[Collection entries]

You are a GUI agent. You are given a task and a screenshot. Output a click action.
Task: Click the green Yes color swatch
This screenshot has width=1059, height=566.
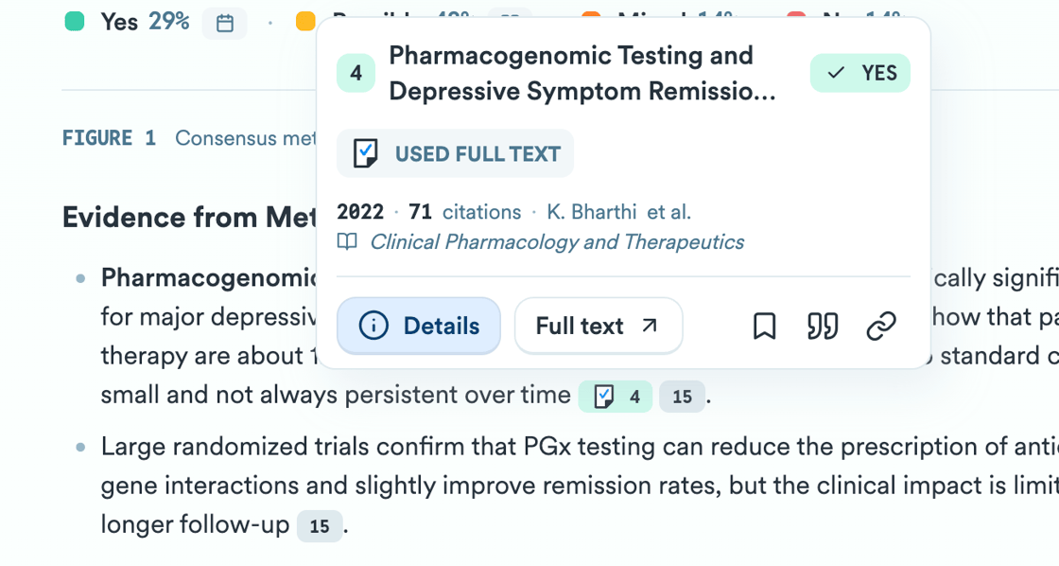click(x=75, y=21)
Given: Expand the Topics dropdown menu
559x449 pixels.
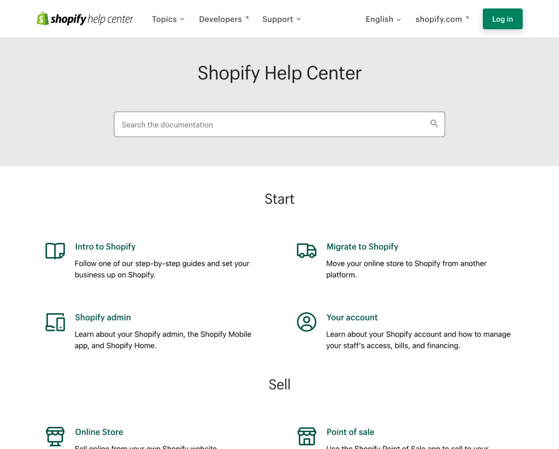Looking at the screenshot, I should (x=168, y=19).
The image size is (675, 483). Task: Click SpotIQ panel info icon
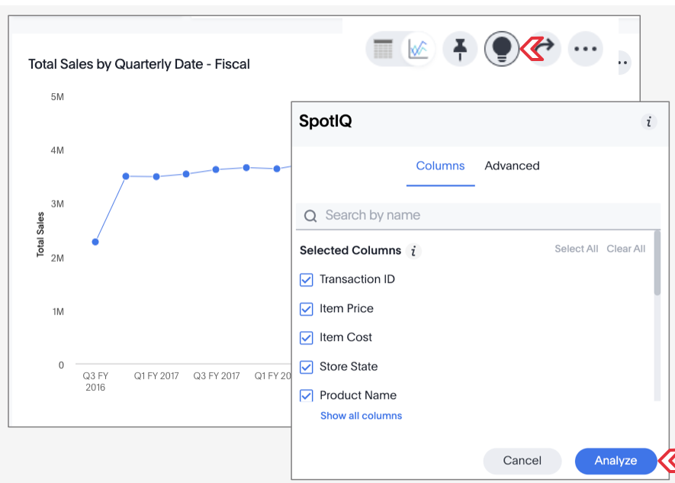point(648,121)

---

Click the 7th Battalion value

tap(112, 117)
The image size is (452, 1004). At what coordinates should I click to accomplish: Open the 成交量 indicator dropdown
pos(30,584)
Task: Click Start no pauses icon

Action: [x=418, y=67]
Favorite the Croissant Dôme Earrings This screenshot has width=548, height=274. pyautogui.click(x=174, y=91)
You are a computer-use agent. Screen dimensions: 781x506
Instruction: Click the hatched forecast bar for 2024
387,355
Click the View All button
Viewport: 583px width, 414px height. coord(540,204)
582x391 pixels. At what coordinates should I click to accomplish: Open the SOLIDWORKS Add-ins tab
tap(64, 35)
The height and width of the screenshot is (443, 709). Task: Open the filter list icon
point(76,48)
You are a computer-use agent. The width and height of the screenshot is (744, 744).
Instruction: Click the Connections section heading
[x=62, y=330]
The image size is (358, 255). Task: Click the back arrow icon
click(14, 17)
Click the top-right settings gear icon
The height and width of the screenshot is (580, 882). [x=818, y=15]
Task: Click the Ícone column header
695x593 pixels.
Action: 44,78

__Work instruction__
Look above for the line with "You are a GUI" and copy exactly from it through the line with "Given: Expand the Topics dropdown menu", both included. Omit the pictures.

__Answer section__
You are a GUI agent. You are given a task and a screenshot. Output a click action.
Task: Click the green Yes color swatch
This screenshot has width=1059, height=566.
click(x=75, y=21)
Given: Expand the Topics dropdown menu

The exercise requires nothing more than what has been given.